In today’s world where there are various financial planners available in the market, the hunt for a “good, professional & reliable financial planner” becomes difficult. An ideal financial planner is the one who considers his client’s interests as the primary concern than his own interests. Therefore, in this article we present to you the key factors to note before you choose your financial planner.
Ensuring all the necessary certifications of the financial planner
As per Investment Adviser Regulations of 2013, a person who takes fees for investment advice must be registered under SEBI. You must also ensure other certifications like CFP which is known as Certified Financial Planner. These measures ensure the credibility of the financial planner which is very important.
Awareness of the kinds of services been offered
It’s important to be aware of the types of services the financial planner offers such as estate planning; target based financial planning & mutual fund distribution.

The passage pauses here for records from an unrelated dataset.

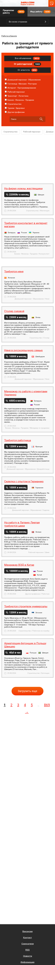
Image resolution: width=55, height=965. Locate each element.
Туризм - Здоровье (16, 108)
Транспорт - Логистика (17, 96)
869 (47, 705)
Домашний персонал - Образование (24, 80)
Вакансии (27, 931)
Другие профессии (16, 112)
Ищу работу (40, 11)
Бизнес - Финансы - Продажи (20, 100)
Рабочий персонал (16, 92)
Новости (27, 956)
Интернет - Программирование (21, 88)
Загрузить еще (27, 691)
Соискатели (27, 943)
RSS (27, 950)
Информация (27, 962)
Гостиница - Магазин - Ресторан (22, 84)
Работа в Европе (9, 36)
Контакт (27, 937)
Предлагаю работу (13, 11)
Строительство (14, 104)
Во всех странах (18, 21)
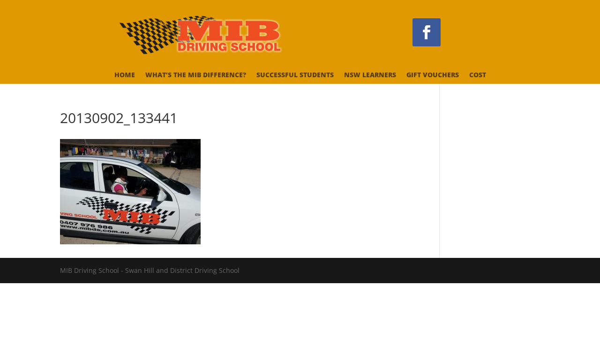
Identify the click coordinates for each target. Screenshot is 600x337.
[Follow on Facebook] (426, 32)
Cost (477, 75)
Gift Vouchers (432, 75)
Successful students (295, 75)
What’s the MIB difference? (195, 75)
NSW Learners (370, 75)
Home (124, 75)
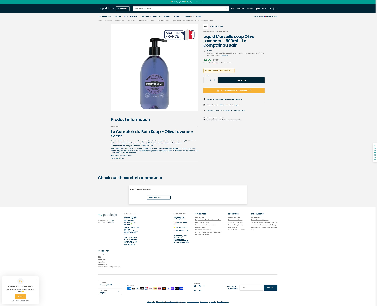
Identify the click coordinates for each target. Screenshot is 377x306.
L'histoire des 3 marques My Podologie (264, 225)
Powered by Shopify (108, 222)
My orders (101, 262)
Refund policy (151, 302)
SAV (99, 257)
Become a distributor (235, 220)
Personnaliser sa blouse (203, 230)
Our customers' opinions (236, 230)
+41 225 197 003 (182, 231)
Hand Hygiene (119, 21)
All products (108, 21)
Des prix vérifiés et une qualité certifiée (264, 222)
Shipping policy (181, 302)
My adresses (102, 264)
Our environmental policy (259, 220)
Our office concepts (202, 222)
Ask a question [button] (155, 197)
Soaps (153, 21)
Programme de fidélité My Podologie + (208, 232)
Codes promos (200, 227)
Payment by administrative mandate (208, 220)
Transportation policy (235, 222)
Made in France (131, 21)
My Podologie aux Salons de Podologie (264, 227)
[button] (275, 8)
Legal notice (212, 302)
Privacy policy (160, 302)
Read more (224, 55)
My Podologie (110, 220)
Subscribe (270, 288)
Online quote (199, 217)
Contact (101, 254)
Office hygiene (143, 21)
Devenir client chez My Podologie (109, 267)
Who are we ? (255, 217)
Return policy (232, 227)
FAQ (252, 230)
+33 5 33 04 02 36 (180, 223)
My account (102, 259)
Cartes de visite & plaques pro (205, 225)
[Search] (226, 8)
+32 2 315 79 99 (181, 227)
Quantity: (206, 76)
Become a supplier (234, 217)
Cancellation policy (223, 302)
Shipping (215, 63)
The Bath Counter (163, 21)
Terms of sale (204, 302)
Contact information (193, 302)
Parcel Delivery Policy (235, 225)
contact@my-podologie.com (179, 218)
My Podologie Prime (202, 235)
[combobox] (181, 8)
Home (100, 21)
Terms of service (170, 302)
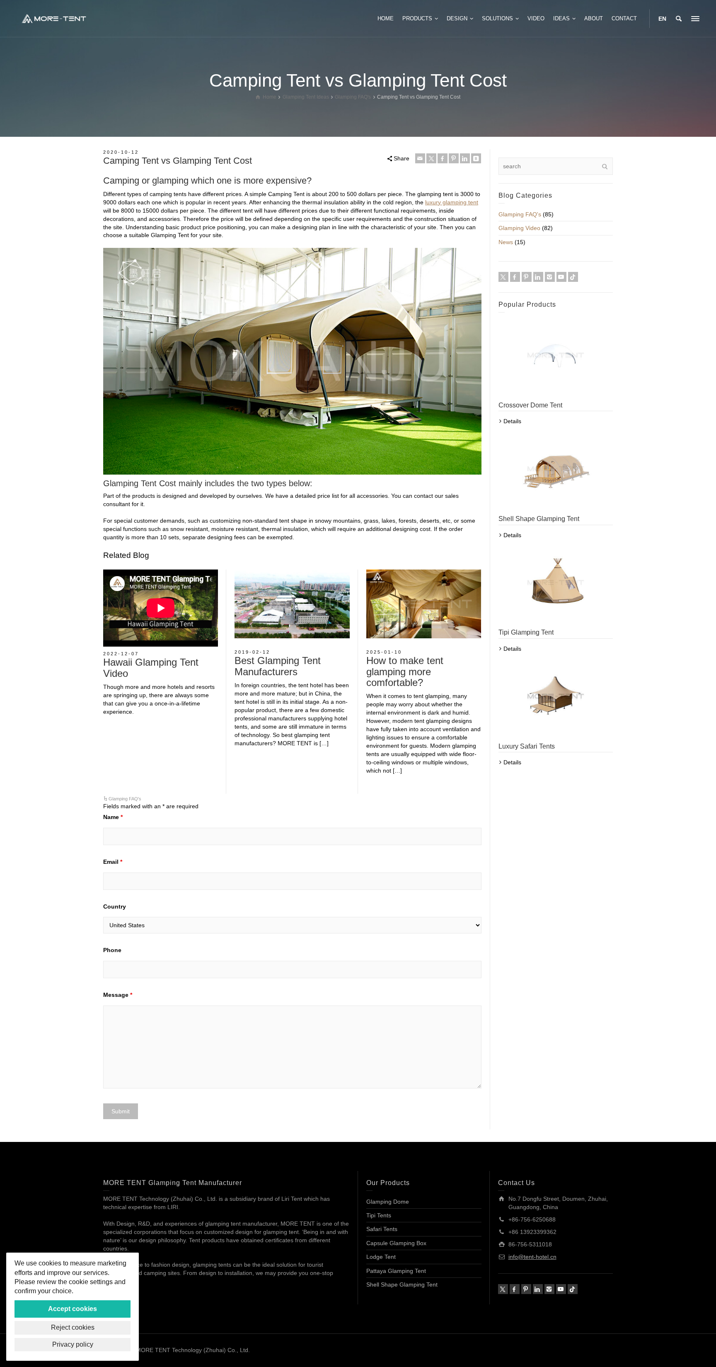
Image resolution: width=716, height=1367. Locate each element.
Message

A financial planner gets a commission on the product you choose with his help. Therefore, the financial planner may persuade you to choose a product just to earn commission. Hence, you should be careful and evaluate the product for yourself as per your requirements. Therefore, it’s important that the financial planner reveals to you the commission he will earn.
Financial planner’s fees and research criteria
Average charge for a target based financial plan recommended by a financial planner can be from Rs.16,000 to Rs. 26,000. The financial planner may charge extra fees for services such as estate planning. You should ensure for the regularity in fees structure of the financial planner which does not differ from a third party. You must ensure that the fee covers the services of the financial planner for the entire year before you enter into a contract. You must ensure about the kind of research methodologies the financial planner uses to gain information about the insurance products he recommends to you. This is extremely important and reveals the financial planner’s skills and expertise in terms of selecting the best option for you as per your requirements and risk factors.
Interaction between the client and the financial planner
The interaction between the client and the financial planner decides the flow and reliability of the financial plan. This is especially true during the early process of data collection & analysis of the financial situation due to the maximum interaction during this period. Prior to the plan presentation & implementation, the planner must review your portfolio against your goals regularly. Therefore, it’s important that you ensure the regularity of this review process as it’s the most important aspect of financial planning process. In case you are not aware about a “financial plan” then you must immediately ask your financial planner to give you a sample financial plan. This will help you to get an idea about the look of a normal financial plan & the various aspects of a financial plan.